=== What the task asks ===
Taking each line of the records in turn, count those containing "Share" and report only the number.

=== Working data ===
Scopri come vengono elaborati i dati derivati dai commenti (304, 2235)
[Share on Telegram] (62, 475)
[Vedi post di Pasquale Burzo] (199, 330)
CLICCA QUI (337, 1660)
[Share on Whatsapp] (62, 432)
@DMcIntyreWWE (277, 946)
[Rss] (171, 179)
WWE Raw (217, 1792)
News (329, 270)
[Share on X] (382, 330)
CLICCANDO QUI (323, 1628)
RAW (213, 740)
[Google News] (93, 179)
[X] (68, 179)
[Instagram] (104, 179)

==

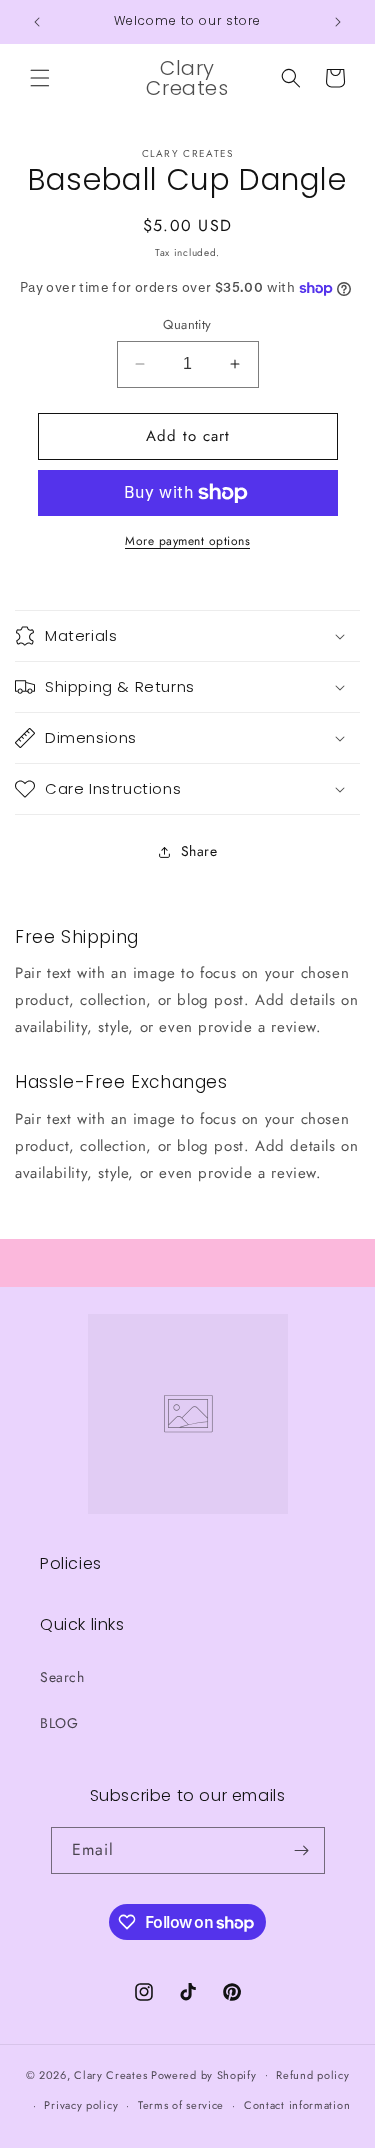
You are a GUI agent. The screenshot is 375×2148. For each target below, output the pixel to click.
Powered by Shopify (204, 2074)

--

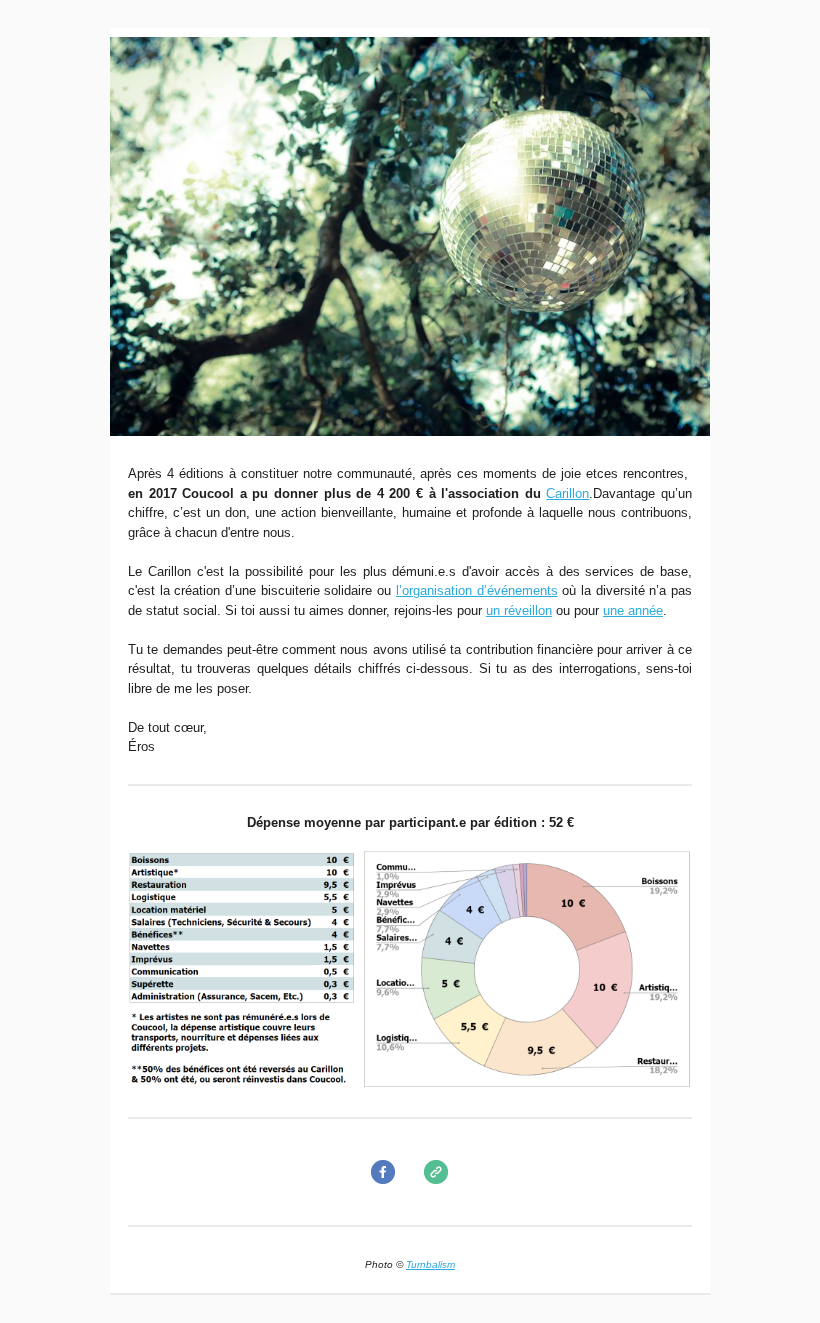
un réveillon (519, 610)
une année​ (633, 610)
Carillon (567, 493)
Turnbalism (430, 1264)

=== Exercise output ===
3